Nous allons découvrir ici, l’histoire d’Izana, une jeune fille, née l’année du cheval de feu, malheureusement pour Izana, la vie ne l’a pas doté de beauté. Une vieille légende de son village japonnais raconte qu’une fille laide, née l’année du cheval de feu, serait la réincarnation d’une sorcière qui autrefois tua une prêtesse d’une grande beauté et que la soricère victorieuse vola l’apparence de la prêtesse.

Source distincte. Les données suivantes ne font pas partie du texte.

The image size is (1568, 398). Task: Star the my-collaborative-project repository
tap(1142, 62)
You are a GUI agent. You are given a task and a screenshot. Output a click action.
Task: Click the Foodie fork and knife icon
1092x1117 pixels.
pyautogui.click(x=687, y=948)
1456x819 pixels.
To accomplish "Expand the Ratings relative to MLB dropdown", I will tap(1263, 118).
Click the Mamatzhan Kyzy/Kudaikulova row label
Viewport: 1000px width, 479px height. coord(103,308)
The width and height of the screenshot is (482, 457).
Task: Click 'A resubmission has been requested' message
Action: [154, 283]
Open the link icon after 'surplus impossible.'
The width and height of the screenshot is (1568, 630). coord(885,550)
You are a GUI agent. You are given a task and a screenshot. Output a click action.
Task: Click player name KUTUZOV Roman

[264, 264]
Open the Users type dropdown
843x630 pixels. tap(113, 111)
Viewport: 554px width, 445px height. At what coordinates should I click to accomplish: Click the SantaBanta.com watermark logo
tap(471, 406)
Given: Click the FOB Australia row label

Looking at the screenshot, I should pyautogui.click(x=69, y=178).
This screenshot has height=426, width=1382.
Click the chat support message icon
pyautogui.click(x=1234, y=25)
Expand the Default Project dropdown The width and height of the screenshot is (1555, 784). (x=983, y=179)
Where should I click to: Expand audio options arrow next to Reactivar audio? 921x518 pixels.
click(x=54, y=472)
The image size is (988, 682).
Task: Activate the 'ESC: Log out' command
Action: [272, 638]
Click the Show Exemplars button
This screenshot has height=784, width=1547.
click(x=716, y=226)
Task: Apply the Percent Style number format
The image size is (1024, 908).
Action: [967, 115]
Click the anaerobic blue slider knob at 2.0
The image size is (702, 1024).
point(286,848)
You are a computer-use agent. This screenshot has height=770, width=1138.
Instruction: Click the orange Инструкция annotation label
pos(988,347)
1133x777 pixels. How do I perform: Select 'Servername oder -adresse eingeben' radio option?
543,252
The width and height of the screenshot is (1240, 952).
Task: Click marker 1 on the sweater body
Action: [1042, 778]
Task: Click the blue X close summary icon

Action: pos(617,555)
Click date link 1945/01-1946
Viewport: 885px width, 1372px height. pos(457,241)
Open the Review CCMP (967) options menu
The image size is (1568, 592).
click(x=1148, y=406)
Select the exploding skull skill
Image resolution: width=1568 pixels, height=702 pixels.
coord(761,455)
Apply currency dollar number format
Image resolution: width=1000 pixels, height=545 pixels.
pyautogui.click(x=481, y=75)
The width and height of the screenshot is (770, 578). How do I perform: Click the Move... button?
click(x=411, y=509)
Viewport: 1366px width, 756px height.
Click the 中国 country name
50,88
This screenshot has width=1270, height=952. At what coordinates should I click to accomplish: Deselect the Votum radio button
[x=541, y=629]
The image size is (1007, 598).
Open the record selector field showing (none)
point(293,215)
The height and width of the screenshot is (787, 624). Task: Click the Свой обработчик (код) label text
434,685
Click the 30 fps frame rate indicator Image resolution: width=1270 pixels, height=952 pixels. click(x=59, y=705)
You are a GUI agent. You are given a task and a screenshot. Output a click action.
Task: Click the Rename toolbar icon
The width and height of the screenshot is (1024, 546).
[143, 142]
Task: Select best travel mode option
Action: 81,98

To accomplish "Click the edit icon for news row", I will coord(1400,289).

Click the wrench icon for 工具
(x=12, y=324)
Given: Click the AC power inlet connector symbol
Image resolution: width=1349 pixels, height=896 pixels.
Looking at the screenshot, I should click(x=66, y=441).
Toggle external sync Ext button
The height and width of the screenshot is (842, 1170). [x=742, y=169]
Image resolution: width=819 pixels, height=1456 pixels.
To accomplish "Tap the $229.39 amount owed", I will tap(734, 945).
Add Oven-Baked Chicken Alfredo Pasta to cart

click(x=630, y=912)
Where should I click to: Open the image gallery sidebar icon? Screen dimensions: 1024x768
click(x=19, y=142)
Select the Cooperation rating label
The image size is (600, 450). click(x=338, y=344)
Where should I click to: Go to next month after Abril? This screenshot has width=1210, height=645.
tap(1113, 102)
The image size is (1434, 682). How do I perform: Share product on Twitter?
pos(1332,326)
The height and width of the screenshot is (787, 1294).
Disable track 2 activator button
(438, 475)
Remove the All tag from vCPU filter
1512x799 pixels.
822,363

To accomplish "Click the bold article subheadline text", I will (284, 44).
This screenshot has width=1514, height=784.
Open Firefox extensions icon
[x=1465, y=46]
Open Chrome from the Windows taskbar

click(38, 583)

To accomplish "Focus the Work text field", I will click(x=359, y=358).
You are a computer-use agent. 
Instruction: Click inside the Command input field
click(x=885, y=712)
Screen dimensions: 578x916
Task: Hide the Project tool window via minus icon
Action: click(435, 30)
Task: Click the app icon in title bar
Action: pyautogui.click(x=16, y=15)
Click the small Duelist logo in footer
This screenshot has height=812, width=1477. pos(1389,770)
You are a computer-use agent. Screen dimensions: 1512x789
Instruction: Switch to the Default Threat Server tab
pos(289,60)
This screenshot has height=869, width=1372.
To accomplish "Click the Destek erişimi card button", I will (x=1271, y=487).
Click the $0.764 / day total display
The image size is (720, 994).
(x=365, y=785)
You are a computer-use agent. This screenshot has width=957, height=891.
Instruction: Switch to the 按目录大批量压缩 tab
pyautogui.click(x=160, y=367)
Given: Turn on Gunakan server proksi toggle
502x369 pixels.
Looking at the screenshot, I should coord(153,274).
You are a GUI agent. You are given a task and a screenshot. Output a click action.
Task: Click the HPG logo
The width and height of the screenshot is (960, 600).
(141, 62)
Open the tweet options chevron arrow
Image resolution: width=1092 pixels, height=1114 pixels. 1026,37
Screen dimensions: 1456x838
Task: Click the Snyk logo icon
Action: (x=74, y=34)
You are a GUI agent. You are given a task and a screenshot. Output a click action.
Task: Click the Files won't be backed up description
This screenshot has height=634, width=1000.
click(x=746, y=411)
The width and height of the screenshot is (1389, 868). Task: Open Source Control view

Un jour,en pleine nuit, Chigusa, sage femme du village est appelée dans le plus grand secret auprès de Kasura, la mère d’Izana, qui va bientôt mettre au monde sa fille. Pour sauver la vie de sa fille, Kasura demandera a Chigusa de la proteger avant de se donner la mort ainsi durant de nombreuses années, Chigusa va élever Izana, enfermée entre les 4 murs de sa maison car personne au village ne doit savoir qu’Izana est toujours en vie mais en grandissant Izana veut découvrir l’extèrieur et décide un 1er Janvier pendant l’abscence de Chigusa de sortir de la maison pour pouvoir trouver l’école car Izana a soif d’apprendre mais sur son chemin, elle rencontrera un groupe d’enfants qui vont se moquer d’elle à cause de son apparence et à partir de ce jour sa vie va prendre un autre tournant…
Izana, la voleuse de visage est le préquel du manga Kazané, la voleuse de visage, si vous n’avez pas lu le manga comme c’est mon cas, pas d’inquiétude, ce livre peut se lire indépendamment. Daruma Matsurra, nous délivre ici un rythme de lecture assez lent pourtant l’écriture est addictive, sensible, parfois même poetique mais elle a aussi sa part sombre car elle peut être également cruelle et tranchante. Cette ambivalance dans l’écriture donne à cette histoire une atmosphère particulière.
Ne vous attendez pas à lire un roman d’action ou fantastique classique, ce n’est pas le cas ici nous serons plongés dans un univers de croyances et légendes japonaises. De traditions, de textes anciens qui se transmettent depuis des siècles de générations en générations. Plus que de simples coutumes, elles deviennent loi et qui les transgrésent se voit exclu par les habitants du village.
Tout au long du récit, nous découvrirons tour à tour le poing de vue de 3 narrateurs différents, ça fait partie de l’originalité de ce roman. Tout d’abord, nous avons, Chigusa, la protrectice de Izana, qui est une vieille dame adorable et qui ne va pas hésiter à enfeindre les lois du village pour protéger ceux qui en ont besoin. Ensuite, nous avons, Izana, qui est loin d’être une jeune fille ordinaire et pourtant elle a se désir de vivre sa vie comme tout le monde et enfin Kingo, un petit garçon du village, qui tout comme Izana est rejeté mais pour des raisons différentes et à qui Chigusa viendra également en aide. Tous ces personnages ont des personnalités différentes et parfois complexe comme celle d’Izana, finalement qui est-elle vraiment?
Ce roman apporte à la reflexion concernant l’apparence, une personne belle à l’extérieure l’est-elle forcement à l’intérieure? ou inversement? Nous verrons ici que la beauté peut ouvrir bien des portes et que la laideur peut conduire à la mort. 
En conclusion, j’ai passé un agréable moment de lecture, me plonger dans cette légende et la culture japonnaise a été un vrai plaisir. Malgré ce côté dramatique et angoissant, ce récit est également ensorcelant et addictif.  Nous avons qui une fin ouverte qui nous donne envie d’en savoir plus et de découvrir dans les mangas l’histoire de Kasané, la fille d’Izana plusieurs années plus tard. Que vous soyez amateurs de légendes urbaines ou non, laissez vous tenter par Izana, la voleuse de visage. Vous ne le regretterez pas.